What to work on: Put the lines of the listing between the line containing "This screenshot has width=678, height=266." and the line containing "will [x=578, y=52].", inclusive, into a numbered list, leaving out blank lines.

Records to use:
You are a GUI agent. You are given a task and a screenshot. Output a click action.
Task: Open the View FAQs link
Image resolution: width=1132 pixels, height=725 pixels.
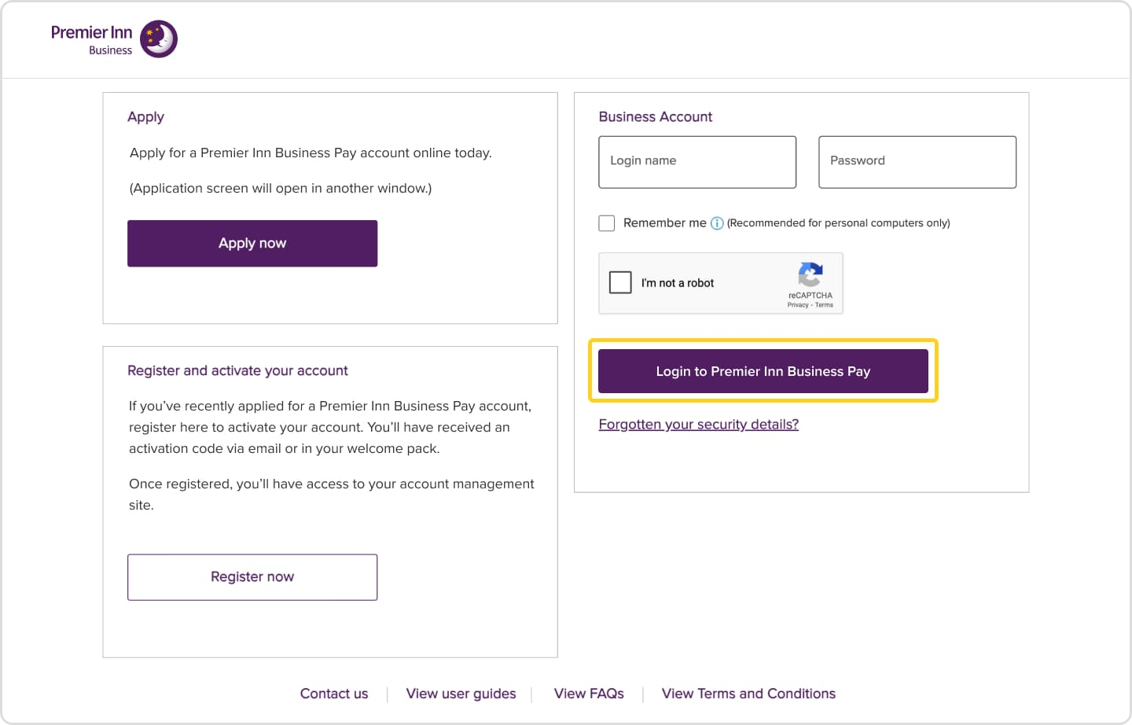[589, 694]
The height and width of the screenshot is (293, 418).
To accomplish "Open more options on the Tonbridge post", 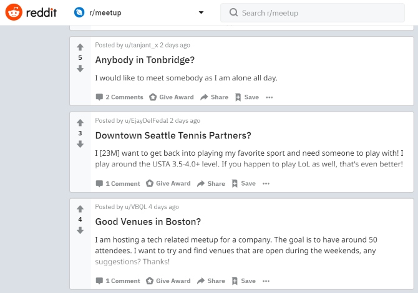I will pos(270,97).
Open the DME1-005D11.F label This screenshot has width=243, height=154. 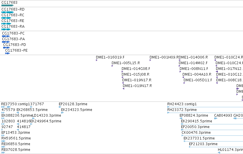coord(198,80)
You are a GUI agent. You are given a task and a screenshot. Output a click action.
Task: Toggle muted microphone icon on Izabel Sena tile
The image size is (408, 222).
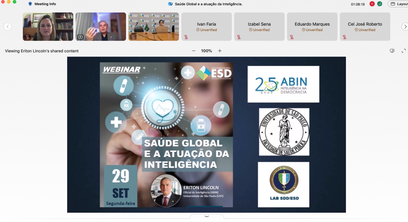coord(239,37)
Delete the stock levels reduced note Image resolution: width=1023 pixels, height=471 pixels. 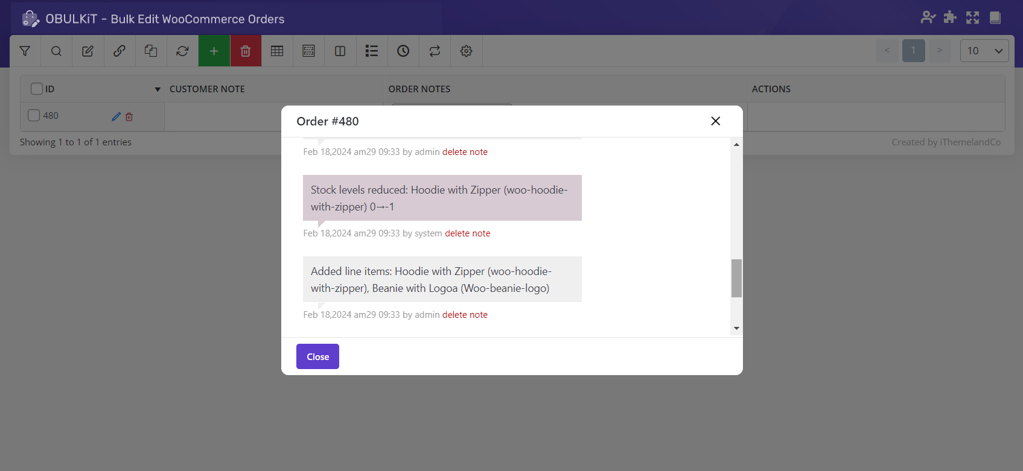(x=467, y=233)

---

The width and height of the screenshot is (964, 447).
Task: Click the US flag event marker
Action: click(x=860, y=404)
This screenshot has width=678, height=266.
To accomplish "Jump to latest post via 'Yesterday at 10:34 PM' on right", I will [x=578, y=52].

Finished task:
1. This screenshot has width=678, height=266.
2. To accomplish "Jump to latest post via 'Yesterday at 10:34 PM' on right", I will [x=578, y=52].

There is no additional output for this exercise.